FLOCK cameras aid police by capturing such informatio­n as a vehicle’s license plate number, color, make, and model of the car, as well as identifier­s including window or bumper stickers, or front or rear racks. These FLOCK cameras have assisted police in a variety of situations including finding and arresting teens involved in a Barberton carjacking, as well as a missing Illinois woman.

Deputy Chief Michael Caprez said officials installed 145 cameras by the end of 2022 and are now providing maintenanc­e for any damaged cameras and assessing the usage and the long-term viability of these cameras.

“We’re a few weeks removed from the last of the installati­on of these cameras, and we are currently evaluating these cameras.
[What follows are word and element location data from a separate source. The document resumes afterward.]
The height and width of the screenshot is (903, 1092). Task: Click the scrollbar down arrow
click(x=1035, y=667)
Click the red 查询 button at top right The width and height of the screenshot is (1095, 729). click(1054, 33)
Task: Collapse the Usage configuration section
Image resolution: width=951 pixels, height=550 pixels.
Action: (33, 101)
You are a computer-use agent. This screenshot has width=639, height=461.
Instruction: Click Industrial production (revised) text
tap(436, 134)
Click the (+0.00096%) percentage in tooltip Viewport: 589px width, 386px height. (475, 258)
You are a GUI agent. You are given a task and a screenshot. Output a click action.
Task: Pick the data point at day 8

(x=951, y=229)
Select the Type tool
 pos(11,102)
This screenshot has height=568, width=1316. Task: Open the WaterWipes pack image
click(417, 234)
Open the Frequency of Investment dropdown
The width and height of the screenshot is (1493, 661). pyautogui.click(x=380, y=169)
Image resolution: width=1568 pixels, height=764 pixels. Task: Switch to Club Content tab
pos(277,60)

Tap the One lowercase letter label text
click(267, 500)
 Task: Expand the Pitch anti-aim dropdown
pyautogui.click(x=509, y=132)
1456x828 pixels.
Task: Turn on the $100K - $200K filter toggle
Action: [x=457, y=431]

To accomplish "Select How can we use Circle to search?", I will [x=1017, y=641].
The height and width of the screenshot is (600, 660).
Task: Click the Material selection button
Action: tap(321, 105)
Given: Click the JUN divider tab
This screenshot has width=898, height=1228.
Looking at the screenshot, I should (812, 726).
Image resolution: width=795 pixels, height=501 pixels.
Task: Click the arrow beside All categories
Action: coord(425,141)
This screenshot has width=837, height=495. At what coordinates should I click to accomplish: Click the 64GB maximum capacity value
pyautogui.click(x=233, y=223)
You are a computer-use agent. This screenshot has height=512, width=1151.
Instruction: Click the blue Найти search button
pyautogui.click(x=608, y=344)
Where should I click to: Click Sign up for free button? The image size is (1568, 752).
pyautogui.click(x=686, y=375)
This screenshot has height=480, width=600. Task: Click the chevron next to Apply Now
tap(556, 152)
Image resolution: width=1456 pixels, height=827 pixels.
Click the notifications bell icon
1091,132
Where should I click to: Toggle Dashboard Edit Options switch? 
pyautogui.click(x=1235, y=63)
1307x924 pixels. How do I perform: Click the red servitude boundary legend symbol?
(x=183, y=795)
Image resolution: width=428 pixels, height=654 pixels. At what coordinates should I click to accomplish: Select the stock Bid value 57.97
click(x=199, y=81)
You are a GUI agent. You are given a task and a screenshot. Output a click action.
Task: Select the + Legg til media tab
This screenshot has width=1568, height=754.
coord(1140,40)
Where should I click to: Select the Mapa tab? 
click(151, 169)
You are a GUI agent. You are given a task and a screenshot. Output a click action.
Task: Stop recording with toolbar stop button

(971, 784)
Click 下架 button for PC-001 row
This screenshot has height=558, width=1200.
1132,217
And after a few months of evaluation­s we can determine whether or not we need to add more cameras or move a few existing cameras to a different location,” Caprez said.

Axon, the company that currently supplies APD with body-worn cameras, presented council members with an overview and a demonstrat­ion of the dash camera technology in a special meeting last October.

APD tested the dash camera systems in two vehicles, Caprez said. Officials hope the dash cameras will be installed and become fully operationa­l by the end of June.

“We’re trying to figure out how to best transfer the captured info from the field to our systems here at the station, and we are hoping to complete this process soon,” Caprez said.